On a broader scale, the country’s health care disparities reflect the legacy of residential segregation and unequal resources, he said. Safety net health systems, where a disproportionate number of people of color are treated, typically lack resources. Conversely, well-off communities are more likely to have more and better health care.

Insurance plays a role, too. The country’s tiered public and private insurance system offers providers varying levels of reimbursements. Those with higher-paying private insurance may find providers more easily while Medicaid beneficiaries might struggle to find clinicians willing to accept the lower payments.

What can be done?    

One important step in addressing health inequities on the structural level is providing universal health care coverage with comprehensive benefits, Smedley said. Hospitals and health systems should receive resources depending upon their need. Pay-for-performance models, by contrast, can effectively punish struggling and already underfunded systems, since many quality benchmarks are harder to hit in sicker and poorer communities.

On an individual level, providers need to stop the inappropriate use of race in making clinical decisions. Diversity, equity, and inclusion training needs to be considered an ongoing lifelong learning skill that’s consistency reinforced, he said.

Improving the pipeline for providers of color can also improve health outcomes. For example, a study of 1.8 million Florida hospital births found that infant mortality dropped by about half when Black physicians delivered Black babies.

“We need to better understand what African American physicians are doing and thinking as they interact with their patients,” he said. 

Loan forgiveness programs for people who work in underserved communities could attract more diverse students and improve health access in underserved communities. Changes to admissions for medical and nursing school could help, too. Schools might deemphasize standardized tests in favor of a whole-file approach, for instance.

Some of the most significant steps, though, come much earlier in one’s educational journey.
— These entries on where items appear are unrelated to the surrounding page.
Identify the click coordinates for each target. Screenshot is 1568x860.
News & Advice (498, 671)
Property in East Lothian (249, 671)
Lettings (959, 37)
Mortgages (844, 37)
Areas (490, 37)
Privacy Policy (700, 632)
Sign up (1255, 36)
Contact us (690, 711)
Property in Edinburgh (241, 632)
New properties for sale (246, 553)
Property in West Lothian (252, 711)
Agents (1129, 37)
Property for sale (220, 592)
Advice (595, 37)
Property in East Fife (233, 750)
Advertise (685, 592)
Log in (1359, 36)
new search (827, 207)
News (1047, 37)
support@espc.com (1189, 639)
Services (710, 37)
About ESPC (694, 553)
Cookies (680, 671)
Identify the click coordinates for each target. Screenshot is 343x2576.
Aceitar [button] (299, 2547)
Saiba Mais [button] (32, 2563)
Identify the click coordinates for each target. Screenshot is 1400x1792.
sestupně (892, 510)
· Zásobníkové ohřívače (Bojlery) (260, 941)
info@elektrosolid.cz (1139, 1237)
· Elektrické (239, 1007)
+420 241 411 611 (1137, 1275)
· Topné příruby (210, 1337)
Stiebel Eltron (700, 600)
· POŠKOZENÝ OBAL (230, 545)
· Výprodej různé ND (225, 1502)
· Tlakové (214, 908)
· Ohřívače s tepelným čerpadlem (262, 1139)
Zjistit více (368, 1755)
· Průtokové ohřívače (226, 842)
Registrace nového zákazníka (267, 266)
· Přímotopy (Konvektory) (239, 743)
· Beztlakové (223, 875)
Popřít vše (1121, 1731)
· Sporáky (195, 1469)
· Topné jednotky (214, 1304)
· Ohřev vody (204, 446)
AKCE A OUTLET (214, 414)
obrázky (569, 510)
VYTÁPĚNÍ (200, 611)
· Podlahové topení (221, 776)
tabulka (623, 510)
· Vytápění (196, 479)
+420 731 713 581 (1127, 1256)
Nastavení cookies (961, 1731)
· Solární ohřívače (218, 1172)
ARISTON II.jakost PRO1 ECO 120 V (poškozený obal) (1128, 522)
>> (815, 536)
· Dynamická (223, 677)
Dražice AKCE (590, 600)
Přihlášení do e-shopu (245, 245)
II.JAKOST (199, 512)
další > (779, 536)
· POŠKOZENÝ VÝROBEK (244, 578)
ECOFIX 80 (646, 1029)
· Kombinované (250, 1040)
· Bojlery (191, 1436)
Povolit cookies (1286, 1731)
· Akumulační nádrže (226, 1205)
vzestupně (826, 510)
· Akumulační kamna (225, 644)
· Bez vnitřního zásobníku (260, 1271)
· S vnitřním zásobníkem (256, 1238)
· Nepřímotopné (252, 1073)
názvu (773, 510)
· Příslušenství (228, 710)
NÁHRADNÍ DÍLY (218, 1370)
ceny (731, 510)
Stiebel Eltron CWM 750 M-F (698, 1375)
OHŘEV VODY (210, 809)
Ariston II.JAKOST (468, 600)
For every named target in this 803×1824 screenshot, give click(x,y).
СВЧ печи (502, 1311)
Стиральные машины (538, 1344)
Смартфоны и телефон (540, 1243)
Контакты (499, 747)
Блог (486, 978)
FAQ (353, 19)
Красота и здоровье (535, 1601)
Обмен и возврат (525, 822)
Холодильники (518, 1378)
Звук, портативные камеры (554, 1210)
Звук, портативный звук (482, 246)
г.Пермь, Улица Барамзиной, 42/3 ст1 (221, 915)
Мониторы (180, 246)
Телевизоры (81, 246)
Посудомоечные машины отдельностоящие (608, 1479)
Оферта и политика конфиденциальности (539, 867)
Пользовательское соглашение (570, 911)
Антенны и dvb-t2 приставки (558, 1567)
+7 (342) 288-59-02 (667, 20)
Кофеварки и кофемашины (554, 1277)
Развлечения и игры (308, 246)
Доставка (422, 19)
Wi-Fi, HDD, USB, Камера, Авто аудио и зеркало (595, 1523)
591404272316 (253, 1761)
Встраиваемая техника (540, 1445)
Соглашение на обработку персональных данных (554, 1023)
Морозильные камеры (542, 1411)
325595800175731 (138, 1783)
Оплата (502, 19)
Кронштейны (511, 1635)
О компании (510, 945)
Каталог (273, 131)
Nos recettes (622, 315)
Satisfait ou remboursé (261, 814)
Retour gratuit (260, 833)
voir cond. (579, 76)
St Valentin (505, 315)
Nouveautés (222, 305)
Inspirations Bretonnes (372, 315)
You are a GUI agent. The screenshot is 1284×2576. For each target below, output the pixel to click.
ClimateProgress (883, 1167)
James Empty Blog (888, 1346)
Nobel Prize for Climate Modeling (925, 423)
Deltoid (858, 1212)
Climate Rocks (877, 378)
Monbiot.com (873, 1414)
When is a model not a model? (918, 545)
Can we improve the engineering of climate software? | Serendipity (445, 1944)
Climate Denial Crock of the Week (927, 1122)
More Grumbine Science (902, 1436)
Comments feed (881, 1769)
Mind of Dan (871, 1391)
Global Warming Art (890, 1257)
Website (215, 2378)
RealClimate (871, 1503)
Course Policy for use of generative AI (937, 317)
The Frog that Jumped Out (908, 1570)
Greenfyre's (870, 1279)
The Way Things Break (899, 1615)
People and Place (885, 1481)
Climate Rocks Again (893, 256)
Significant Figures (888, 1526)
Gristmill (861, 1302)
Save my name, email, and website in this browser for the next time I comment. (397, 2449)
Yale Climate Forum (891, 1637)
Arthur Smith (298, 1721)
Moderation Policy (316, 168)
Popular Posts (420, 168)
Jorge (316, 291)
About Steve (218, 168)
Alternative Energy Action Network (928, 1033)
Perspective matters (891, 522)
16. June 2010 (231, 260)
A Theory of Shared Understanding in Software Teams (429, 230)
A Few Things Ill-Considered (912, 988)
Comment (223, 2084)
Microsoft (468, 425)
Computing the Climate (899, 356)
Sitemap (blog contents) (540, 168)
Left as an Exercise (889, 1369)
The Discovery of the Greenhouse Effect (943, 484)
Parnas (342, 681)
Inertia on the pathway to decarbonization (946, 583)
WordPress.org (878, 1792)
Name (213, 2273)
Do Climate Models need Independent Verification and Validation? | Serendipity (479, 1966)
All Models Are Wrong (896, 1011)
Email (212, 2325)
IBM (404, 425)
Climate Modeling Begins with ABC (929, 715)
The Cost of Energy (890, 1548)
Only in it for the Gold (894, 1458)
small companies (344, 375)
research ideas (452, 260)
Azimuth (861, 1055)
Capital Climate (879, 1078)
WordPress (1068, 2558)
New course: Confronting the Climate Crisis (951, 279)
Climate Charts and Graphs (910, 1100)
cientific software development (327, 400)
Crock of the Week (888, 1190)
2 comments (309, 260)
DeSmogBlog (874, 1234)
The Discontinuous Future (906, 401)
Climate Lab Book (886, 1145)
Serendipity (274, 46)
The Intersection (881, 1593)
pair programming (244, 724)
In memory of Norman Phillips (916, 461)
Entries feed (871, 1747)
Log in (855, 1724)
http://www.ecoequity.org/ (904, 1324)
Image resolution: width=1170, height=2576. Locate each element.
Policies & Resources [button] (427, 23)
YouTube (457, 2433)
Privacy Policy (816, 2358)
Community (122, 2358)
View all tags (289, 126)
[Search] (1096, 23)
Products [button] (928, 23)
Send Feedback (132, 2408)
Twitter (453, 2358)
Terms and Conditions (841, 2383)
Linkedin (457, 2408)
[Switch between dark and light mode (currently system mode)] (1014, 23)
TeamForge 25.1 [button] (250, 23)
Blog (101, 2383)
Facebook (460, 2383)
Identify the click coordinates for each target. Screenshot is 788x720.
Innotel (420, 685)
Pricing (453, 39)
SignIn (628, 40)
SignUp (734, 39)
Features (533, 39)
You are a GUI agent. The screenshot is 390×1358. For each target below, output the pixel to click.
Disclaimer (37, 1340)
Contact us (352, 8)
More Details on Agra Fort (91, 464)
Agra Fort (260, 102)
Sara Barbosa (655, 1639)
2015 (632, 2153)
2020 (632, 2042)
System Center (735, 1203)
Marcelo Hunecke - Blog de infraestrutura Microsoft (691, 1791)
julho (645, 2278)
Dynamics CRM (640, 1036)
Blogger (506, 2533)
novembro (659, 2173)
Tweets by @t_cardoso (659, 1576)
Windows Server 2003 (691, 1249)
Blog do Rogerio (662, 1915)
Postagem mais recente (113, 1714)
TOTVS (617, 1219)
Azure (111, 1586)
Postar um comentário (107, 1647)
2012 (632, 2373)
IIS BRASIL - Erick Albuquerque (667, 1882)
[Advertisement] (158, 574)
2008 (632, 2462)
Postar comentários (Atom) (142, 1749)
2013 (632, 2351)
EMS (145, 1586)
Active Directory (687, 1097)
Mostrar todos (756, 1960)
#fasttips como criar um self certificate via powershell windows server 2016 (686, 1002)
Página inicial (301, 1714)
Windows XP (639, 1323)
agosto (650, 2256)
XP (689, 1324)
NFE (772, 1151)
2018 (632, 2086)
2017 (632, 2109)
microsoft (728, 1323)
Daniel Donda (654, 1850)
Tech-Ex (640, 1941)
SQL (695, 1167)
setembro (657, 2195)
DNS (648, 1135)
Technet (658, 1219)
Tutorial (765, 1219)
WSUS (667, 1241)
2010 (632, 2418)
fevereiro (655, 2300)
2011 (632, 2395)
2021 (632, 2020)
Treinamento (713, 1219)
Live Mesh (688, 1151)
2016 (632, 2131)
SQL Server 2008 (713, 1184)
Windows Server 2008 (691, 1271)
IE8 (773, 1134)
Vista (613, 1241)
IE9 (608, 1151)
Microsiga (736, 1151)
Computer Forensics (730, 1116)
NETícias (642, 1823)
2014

Residential and school segregation are the root cause behind disparities in academic achievement, in Smedley’s view.

“Separate and unequal schools are just that: separate and unequal,” he said.

Covering the story

Journalists at outlets of all sizes can raise awareness that these disparities persist in their own communities. Data can help, though some measures might require some extra digging.

While many hospitals and health systems collect data on quality, they don’t often publish data that separates the information by race. Journalists can publicly request the data and do their own analysis of where inequities exist. Smedley urged journalists to combine such data with personal stories from people of color to create stories that can spur action – and let patients vote with their feet on where they go for care.

Despite his own bouts of pessimism over the years, Smedley ultimately does believe the country is making progress.

“Over the long haul, we are going to ensure that we are providing the highest quality of care for all patients,” he said. “The toll of health inequities is too significant, too damaging to our nation.”